Pede que a ré seja condenada a: a) reconhecer a A. como sua trabalhadora subordinada no âmbito do contrato de trabalho efectivo com início em Janeiro de 2007 e termo em 09/05/2011; b) ser declarado nulo e de nenhum efeito o camuflado vínculo entre A. e a “D… – Sociedade de Advogados, R.L.”; c) pagar à A. a indemnização prevista no artigo 396º do Cód. Trabalho, calculada nos termos do nº 1 e que, no caso em apreço, dado o valor da retribuição e o elevado grau de ilicitude decorrente da actuação da R., se computa em 45 dias de retribuição base por cada ano completo ou fracção de antiguidade, perfazendo o montante de 4.500,00€ (quatro mil e quinhentos euros); d) a pagar à A., a título de diferenças salariais, a quantia de 14.445,23€ (catorze mil, quatrocentos e quarenta e cinco euros e vinte e três cêntimos); e) a pagar à A., a título de comissões devidas e não pagas, a quantia de 18.764,94€ (dezoito mil, setecentos e sessenta e quatro euros e noventa e quatro cêntimos); f) a pagar à A. as férias não gozadas, subsídios de férias e subsídios de natal vencidos e não pagos, respeitantes aos anos de 2007, 2008, 2009, 2010 e 2011, calculados com base nos salários que efectivamente deveria ter auferido, tudo no valor global de 26.671,99€ (vinte e seis mil, seiscentos e setenta e um euros e noventa e nove cêntimos); g) a pagar à A., a título de indemnização por lucros cessantes, a quantia de 22.400,00€ (vinte e dois mil e quatrocentos euros); h) a pagar à A., a título de indemnização por danos morais, a quantia de 10.000,00€ (dez mil euros); i) a pagar juros, à taxa legal, sobre as referidas quantias, até efectivo e integral pagamento.

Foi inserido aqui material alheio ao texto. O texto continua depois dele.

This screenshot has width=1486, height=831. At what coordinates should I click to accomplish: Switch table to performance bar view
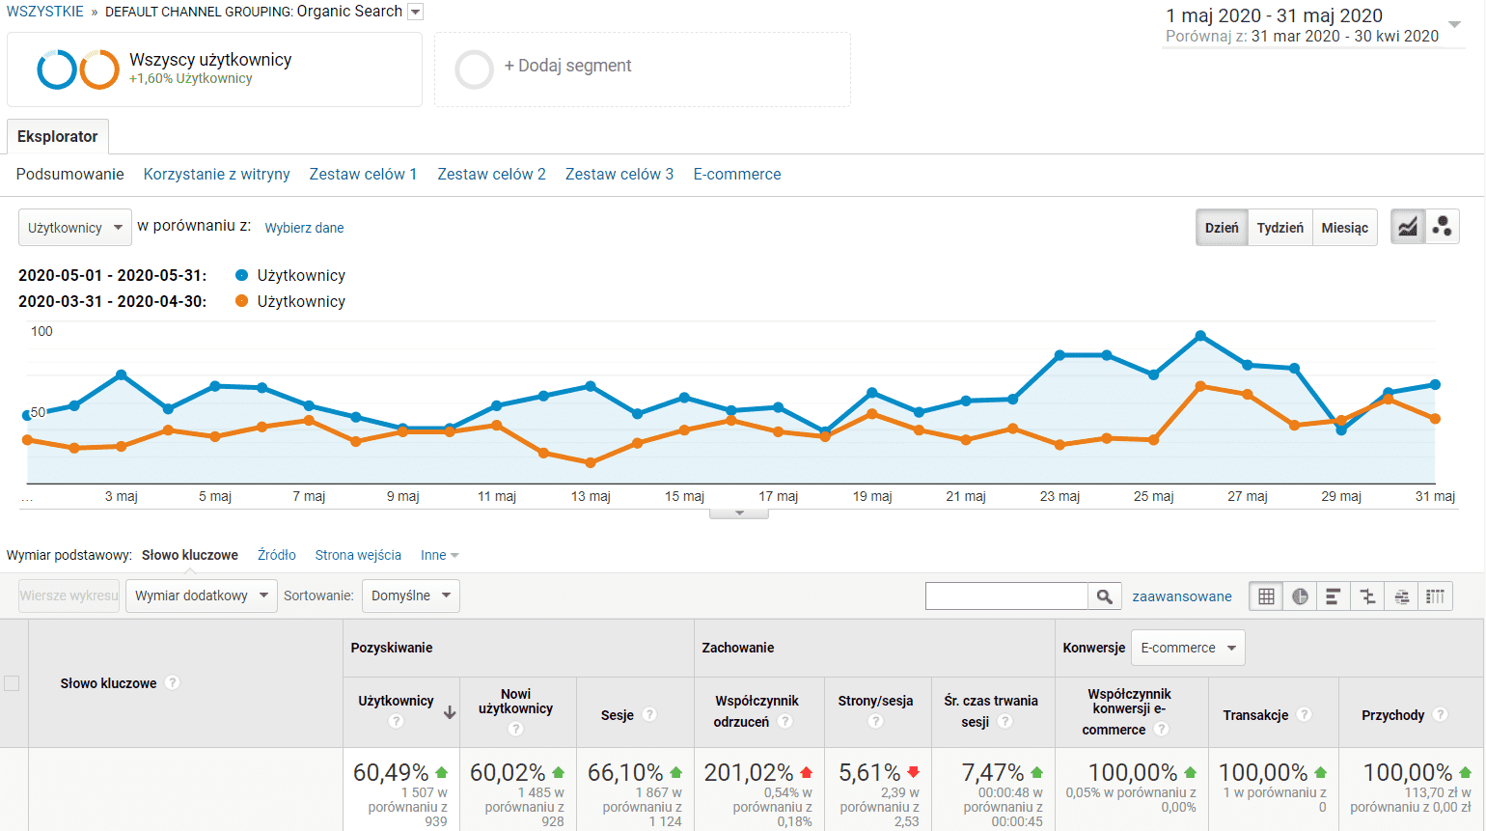[1333, 596]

Alega, em síntese, que prestou à ré o seu trabalho de advogada, sob as ordens e orientação desta, mediante o pagamento de uma retribuição, permanentemente, desde Janeiro de 2007 até 9 de Maio de 2011, nunca tendo a ré formalizado por escrito o contrato de trabalho que sempre vigorou entre as partes, antes tentando camuflar tal vínculo mediante a aparência de “prestação de serviços”, e passando a partir de Maio de 2010 a exigir que a autora emitisse os recibos à sociedade de advogados “D… – Sociedade de Advogados, R.L.”, com a qual não tinha a autora qualquer relação.

Mais alega que a partir de Novembro de 2008, a ré reduziu a sua retribuição, mediante a alteração da forma de determinação das comissões por créditos recuperados, mais retirando o essencial das tarefas da autora a partir de Junho de 2010, o que lhe provocou grande dor e sofrimento, que teve repercussões na sua saúde, nos aspectos psicológico e somático, pelo que, em 9 de Maio de 2011, procedeu à resolução do seu contrato de trabalho, com justa causa.

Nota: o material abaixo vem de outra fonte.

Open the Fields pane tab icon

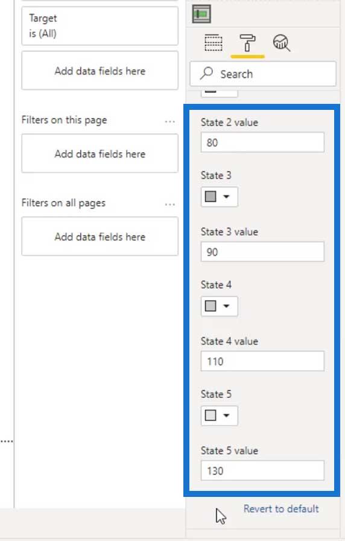[214, 43]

Regularmente citada a ré, realizou-se audiência de partes, não se logrando a conciliação das mesmas.

A ré veio contestar, impugnando o alegado pela autora e negando a existência de qualquer subordinação jurídica da mesma, estando ambas vinculadas por um contrato de avença, mais alegando que, a partir de Maio de 2010, a autora começou a prestar a sua actividade à referida sociedade de advogados “D… – Sociedade de Advogados, R.L.”, tendo a ré sempre pago honorários à autora em função do que tinha sido entre ambas acordado.

Invoca a excepção da incompetência material do tribunal, a prescrição dos créditos invocados pela autora, a caducidade do direito à resolução e o abuso de direito.

A autora respondeu pugnando pela improcedência das excepções.

Foi proferido despacho saneador, no qual se julgou improcedente a excepção da incompetência do tribunal e se relegou para final o conhecimento das restantes, despacho que transitou em julgado.

Foi fixada a matéria de facto assente e a base instrutória, que sofreram reclamação, a qual foi parcialmente atendida.

Procedeu-se à audiência de discussão e julgamento, com gravação da prova pessoal nela produzida, tendo-se fixado a matéria de facto provada como consta da acta de 14 de Julho de 2014, a fls. 1348 a 1384.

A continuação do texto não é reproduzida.